I’ve been wondering for a while how to make water look more like water in my game. If you’re thinking about transparency, well… you can get a simple transparency effect just by coloring underwater areas. If you really want/need to use the alpha channel instead, you probably have to sort your geometry back to front before rendering (see this link at opengl.org for an overview of what’s involved).
A simple principle can be used to render water using reflections – just render the scene all over again, mirrored against the XZ plane that defines your water…
glPushMatrix();
// 3. translate back after mirroring.
glTranslatef(0.0f, water.level, 0.0f);
// 2. Mirror the scene. I add a little bit of animation with sin(period)
// for effect (see below)
glScalef(1.0f, -0.8f+sin(period)*0.08f, 1.0f);
// 1. move to water level before reflecting the scene.
glTranslatef(0.0f, -water.level, 0.0f);
// … (re-render your scene, or just a small part)
glPopMatrix();
// that’s for animation, won’t make your water ripple, but without shaders…
// (no processing overhead)
period+=0.03f;
if(period>=M_PI)period=0.0f;
3,2,1 goes in reverse order, that’s just how the GL transform chain works.
The next question is then, how do we color the water. I’ve been looking for a simple way to apply a color filter via the GL, but couldn’t find anything. Here’s a few options to consider:
- Colored GL lights. That’s probably the easiest. Reflect your light sources and change their RGB values. That’s also processing intensive. As if re-rendering significant chunks of your scene wasn’t enough…
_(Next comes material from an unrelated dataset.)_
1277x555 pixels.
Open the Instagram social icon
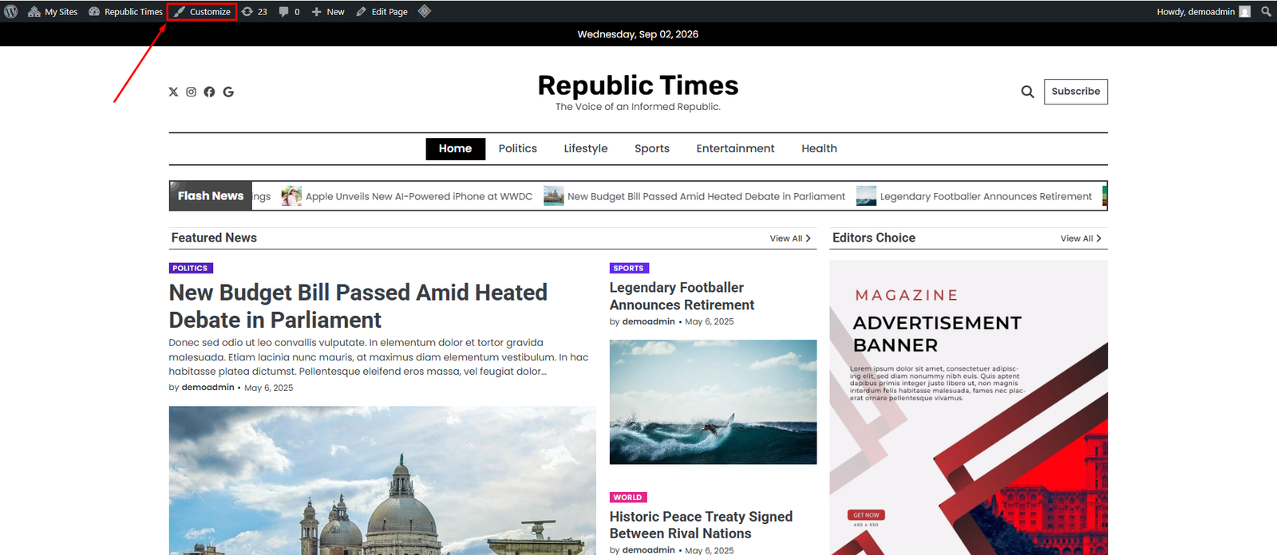[x=192, y=92]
- Global ambient. You can set the global component of a GL light. That’s what I’m using right now. I feel suspicious, however… this doesn’t seem to ‘just change the color’. The rendering looks like something more (processing intensive) is happening.
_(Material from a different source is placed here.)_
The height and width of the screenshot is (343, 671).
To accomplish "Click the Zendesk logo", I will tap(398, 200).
- Use vertex colors. likely, that’s among the fastest and flexible options. If your scene is static, you can just duplicate all your vertex color arrays and change each color component as you please. Sure, it’s a little memory intensive.
- Use material color, or better, just glColor. If you’re OK to render everything using the same color (just for your reflections), you can just disable your color arrays and pass a single color to the GL. Now that’s fast, requires no lighting and generates no memory overheads.